_Records from a data source_:
⟨

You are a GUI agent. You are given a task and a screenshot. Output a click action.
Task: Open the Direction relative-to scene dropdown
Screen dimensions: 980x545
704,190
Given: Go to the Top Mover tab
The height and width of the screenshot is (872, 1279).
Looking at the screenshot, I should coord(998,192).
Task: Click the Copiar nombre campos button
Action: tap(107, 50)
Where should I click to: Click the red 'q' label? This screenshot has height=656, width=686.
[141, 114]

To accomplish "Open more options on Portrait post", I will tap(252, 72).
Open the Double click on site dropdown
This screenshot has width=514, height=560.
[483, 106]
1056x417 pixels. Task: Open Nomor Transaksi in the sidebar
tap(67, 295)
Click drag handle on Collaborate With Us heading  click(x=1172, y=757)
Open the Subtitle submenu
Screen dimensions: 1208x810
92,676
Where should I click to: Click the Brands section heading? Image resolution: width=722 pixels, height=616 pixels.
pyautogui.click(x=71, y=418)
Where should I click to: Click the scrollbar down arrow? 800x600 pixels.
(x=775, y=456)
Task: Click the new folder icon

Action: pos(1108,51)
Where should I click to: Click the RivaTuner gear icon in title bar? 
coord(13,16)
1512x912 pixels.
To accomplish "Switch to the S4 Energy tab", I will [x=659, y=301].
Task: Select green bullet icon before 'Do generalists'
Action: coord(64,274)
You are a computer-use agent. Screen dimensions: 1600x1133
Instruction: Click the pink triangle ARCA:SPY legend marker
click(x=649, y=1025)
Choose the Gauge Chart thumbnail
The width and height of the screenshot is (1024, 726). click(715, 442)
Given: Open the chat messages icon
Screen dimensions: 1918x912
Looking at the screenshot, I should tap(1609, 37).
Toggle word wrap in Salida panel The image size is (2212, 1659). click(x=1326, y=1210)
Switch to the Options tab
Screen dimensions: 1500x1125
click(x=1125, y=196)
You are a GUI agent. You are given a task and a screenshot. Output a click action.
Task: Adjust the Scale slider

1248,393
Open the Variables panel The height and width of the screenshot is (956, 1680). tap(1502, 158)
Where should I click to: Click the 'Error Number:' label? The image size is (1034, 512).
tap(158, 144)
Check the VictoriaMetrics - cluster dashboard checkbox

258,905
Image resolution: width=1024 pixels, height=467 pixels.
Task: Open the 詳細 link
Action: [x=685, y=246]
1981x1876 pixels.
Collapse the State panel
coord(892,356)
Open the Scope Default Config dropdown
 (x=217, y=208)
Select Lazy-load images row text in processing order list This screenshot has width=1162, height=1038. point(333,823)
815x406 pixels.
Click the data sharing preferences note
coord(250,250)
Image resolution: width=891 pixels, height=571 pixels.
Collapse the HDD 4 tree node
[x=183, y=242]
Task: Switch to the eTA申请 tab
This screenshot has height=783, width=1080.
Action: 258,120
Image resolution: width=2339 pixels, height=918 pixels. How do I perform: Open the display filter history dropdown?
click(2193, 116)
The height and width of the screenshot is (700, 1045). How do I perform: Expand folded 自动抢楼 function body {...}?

⟩

_DO THIS_:
Pick out each line in the records above that contains the word "Select", and copy those lines.

_RESULT BELOW_:
Task: Select green bullet icon before 'Do generalists'
Select Lazy-load images row text in processing order list This screenshot has width=1162, height=1038. point(333,823)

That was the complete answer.